▶ **What needs to be done**: In the review of Fault in Our Stars, where does Hasel Grace meet Wus?

▶ **Supplied text**:
::::

A Forever within this limited time: Fault in our Stars (2014)

Fault In Our Stars
  • Navneel Maji


The movie is about an 18-year-old girl, Hasel Grace, who is suffering from fourth stage thyroid cancer and depression. She is not hopeful about life and it’s apparent she is longing for a life partner, someone who understands her. Her wish is fulfilled when, while attending a cancer support group, she meets Wus, who is smart, cool, very lively, and inevitably, they both fall in love. The boy had lost his leg when he was young and is wearing an artificial leg. However, these things don’t matter to their relationship and are busy enjoying their life of whatever is left. Later, we come to know that the boy also has lung and chest cancer, which is even more serious, and he is soon nearing his end. Things get more and more sentimental from then on, which ends when Hasel Grace, who has done the eulogizing at his funeral, happens to find her peace in her story.

::::

▶ **Recorded information**:

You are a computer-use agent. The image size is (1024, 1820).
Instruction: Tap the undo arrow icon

::::

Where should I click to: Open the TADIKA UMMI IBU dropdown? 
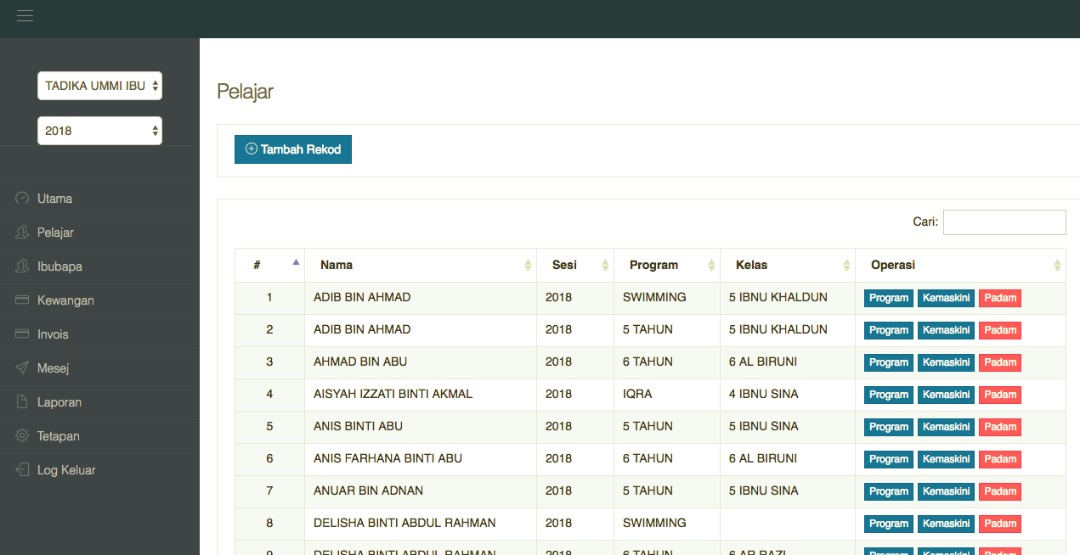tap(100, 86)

::::

▶ **Answer to the exercise**: She meets him while attending a cancer support group.